We aren’t usually operating at peak mental capacity over here. When I do have some brain, I try to spend it on mitigating the low-brain situation. For instance, we want to make sure we keep sharing photos of Taavi. Like this one:

Taavi, chillaxing


  1. Continue to publish baby photos at the URL http://photos.theschleiers.com
  2. Make it safe for us to keep taking photos
    1. Save them to our computers first (where they get backed up), then publish
    2. Limit potential damage from making it easy (below)
  3. Make it easy for us to publish new photos
    1. Manipulate albums as network folders
    2. Sort gallery view by date (not filename — everyone’s are numbered differently)
    3. Use the same URL for uploads, because we’re not trying to have more things to keep track of

Things that didn’t work

Bekki and I both use Macs. The Finder is a WebDAV client. Having refactored all my sites to Lighttpd, I was hoping to use its WebDAV module. But it turns out the Finder is a pretty demanding WebDAV client. nginx’s WebDAV module interoperated poorly too.

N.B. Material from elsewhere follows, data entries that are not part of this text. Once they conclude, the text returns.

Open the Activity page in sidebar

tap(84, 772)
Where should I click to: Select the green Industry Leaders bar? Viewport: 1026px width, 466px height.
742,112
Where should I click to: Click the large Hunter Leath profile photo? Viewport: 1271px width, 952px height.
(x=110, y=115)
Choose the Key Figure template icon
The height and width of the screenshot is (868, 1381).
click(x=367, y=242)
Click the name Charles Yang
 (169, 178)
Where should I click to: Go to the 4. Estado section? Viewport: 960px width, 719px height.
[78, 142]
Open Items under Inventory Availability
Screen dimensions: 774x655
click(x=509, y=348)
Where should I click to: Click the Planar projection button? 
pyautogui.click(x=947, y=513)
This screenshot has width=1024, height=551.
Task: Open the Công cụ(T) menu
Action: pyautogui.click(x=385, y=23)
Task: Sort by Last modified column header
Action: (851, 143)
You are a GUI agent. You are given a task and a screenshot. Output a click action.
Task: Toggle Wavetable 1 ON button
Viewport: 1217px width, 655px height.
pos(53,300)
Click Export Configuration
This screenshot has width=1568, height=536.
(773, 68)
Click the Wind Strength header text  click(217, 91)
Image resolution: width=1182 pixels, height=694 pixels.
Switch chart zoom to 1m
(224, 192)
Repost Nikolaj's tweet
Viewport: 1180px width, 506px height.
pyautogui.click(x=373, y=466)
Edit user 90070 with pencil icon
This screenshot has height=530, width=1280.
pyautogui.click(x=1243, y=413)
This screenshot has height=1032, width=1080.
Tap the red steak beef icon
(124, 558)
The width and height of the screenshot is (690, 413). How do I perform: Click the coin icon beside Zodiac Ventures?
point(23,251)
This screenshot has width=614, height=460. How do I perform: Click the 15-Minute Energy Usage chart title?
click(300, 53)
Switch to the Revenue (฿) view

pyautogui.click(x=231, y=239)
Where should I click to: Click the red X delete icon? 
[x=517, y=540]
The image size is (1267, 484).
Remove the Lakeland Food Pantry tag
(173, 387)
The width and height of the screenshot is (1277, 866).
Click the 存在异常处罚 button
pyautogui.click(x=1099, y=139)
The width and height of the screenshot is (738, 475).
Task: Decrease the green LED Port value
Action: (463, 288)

I was reminded that the Finder is also an FTP client. I got as far as trying it, only to find out it’s read-only.

I reviewed which network protocols the Finder can read and write, and which servers interoperate. All signs pointed to Apache’s WebDAV implementation. I was reluctant, but accepted the need to allow Apache back into my life.

Under controlled circumstances

My internet-facing reverse proxy is still Pound. Nearly all my sites are still Lighttpd. Now there’s one site that’s Apache. I’m okay with this because:

  • Our originals are elsewhere, and backed up. What you see are copies. If an attacker gains access, they can’t make us lose photos.
  • This Apache instance runs as its own Unix user. If an attacker gains access, they can’t make me lose other stuff.
  • I learned last time around how to make a small, self-contained Apache config. I feel confident in my understanding of what it will and won’t do.

How it works

Last week, when Pound received a request for photos.theschleiers.com, it delegated to my instance of Nathan Arthur’s Gallery app.

This week, Pound delegates to Apache, and Apache delegates typical browser requests to Gallery. For you, no visible change.

When Apache receives a request from a client that looks roughly like the Finder, it requires a login, then speaks full Finder-friendly WebDAV. When Bekki or I have new photos to share, we just copy them over.